Runner Up for the IMRF Award for Innovation & Technology

The Larus Project from TU Dortmund University was nominated in the Innovation and Technology category for their SAR drone. It is widely acknowledged that drones have enormous potential in supporting maritime SAR operations, but there has been a lack of affordable, non-military systems that can withstand the challenging weather conditions over the sea.

The LARUS research project (2016-2019) has succeeded in developing and extensively testing an unmanned aerial system (UAV) specifically adapted to the needs of maritime SAR services. The UAV can carry different payloads simultaneously, for example, cameras, various transponders (LTE-HoD, FLARM, AIS) and a TinyLTE, which can set up a mobile cellular service at the site of operation. This allows contact to be made with persons in distress outside the coverage area of the public LTE network.
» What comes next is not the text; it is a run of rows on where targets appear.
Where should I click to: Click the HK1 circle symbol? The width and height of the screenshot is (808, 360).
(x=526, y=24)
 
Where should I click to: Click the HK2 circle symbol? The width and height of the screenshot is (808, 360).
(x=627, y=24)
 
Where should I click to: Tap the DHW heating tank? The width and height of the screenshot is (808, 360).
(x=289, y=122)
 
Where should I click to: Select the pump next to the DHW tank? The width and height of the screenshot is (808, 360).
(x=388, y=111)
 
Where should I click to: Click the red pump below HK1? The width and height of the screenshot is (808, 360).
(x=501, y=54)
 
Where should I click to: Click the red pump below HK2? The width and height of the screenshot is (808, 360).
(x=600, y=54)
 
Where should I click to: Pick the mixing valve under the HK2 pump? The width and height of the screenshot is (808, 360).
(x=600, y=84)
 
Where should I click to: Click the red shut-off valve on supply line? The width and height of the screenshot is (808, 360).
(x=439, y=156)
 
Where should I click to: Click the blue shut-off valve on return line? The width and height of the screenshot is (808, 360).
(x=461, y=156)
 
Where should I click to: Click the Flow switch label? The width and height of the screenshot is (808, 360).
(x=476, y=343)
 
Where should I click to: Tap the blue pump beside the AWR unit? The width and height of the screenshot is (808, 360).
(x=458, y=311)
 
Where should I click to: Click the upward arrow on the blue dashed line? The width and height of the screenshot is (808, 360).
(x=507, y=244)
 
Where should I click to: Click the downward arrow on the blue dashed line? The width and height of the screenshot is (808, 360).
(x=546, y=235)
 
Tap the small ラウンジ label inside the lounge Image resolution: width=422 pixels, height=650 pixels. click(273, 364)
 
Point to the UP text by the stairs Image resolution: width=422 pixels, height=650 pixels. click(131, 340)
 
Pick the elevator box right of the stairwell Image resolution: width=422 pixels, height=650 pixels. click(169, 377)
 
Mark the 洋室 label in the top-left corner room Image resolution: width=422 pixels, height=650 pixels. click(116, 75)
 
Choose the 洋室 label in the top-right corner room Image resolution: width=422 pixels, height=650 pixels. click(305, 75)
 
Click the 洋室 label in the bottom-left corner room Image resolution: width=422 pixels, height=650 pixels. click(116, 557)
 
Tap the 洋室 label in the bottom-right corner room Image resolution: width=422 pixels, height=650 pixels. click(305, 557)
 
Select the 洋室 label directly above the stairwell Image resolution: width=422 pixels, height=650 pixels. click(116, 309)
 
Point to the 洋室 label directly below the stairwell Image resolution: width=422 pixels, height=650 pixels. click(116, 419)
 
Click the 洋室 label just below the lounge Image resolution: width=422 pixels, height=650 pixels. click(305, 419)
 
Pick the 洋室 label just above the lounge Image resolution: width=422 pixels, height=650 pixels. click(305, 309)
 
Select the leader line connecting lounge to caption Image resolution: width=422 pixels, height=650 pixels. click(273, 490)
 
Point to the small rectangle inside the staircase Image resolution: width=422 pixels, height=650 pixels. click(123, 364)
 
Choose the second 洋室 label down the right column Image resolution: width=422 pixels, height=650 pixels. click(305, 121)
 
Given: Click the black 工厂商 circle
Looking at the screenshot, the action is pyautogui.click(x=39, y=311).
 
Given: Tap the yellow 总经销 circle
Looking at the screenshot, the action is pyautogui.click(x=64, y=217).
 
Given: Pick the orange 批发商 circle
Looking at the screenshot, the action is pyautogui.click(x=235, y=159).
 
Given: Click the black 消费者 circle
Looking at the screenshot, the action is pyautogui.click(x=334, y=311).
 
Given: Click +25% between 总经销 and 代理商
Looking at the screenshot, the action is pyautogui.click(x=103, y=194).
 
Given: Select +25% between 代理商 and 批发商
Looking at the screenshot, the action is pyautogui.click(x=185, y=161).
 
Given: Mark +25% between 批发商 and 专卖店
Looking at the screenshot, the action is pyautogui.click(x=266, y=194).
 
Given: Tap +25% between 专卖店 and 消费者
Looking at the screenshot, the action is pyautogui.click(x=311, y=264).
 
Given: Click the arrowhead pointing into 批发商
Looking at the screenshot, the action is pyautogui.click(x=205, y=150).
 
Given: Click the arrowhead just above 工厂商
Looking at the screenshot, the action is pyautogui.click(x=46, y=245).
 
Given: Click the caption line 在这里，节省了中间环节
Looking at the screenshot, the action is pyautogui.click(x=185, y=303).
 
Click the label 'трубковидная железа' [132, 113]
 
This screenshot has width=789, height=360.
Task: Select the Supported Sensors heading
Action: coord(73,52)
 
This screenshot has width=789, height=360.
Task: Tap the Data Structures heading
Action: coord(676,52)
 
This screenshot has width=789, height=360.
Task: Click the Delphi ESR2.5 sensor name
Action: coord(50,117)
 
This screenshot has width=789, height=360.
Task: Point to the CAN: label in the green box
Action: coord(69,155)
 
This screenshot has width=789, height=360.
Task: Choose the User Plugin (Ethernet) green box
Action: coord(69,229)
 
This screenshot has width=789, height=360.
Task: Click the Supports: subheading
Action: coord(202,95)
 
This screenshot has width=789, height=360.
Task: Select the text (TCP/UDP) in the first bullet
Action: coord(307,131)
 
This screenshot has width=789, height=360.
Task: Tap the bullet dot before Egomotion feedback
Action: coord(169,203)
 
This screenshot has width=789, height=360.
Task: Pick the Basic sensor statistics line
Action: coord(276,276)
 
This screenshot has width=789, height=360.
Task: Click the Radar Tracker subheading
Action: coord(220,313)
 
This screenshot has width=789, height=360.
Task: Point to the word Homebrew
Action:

Extensive practical trials have been conducted to investigate the SAR drone’s interoperability with a SAR helicopter, among other things. The safe integration of the LARUS UAV into the airspace and a total of more than 1,200 km of BVLOS flight distance over the Baltic Sea have also made the project known beyond Germany.

With its flight time of up to three hours and proven weather resistance of up to 7 Beaufort, the LARUS system has an exceptionally high potential to benefit SAR operations at sea in the future.

Overall, the LARUS project has impressively demonstrated the innovation potential that can arise from interdisciplinary collaboration between end users, universities, and small and medium-sized enterprises.

The systematic analysis of the operating conditions and requirements of the participating maritime SAR service provided the basis for a practical assistance system. Because the consortium cooperated with the responsible regulatory authorities and ministries, it was possible for the first time in Germany to comprehensively test an unmanned aerial system with these performance parameters in uncontrolled airspace.

In this way, the nature conservation authorities, among others, were also able to investigate the effect of the flight system on the wildlife in the national park.

The positive results obtained form an important basis for operating this or comparable systems in maritime rescue operations throughout the country in the future. In addition to the technical innovations of the research and development project, the consortium has also succeeded in removing most of the relevant regulatory hurdles, thus contributing towards an essential basis for the future use of drones to save human lives.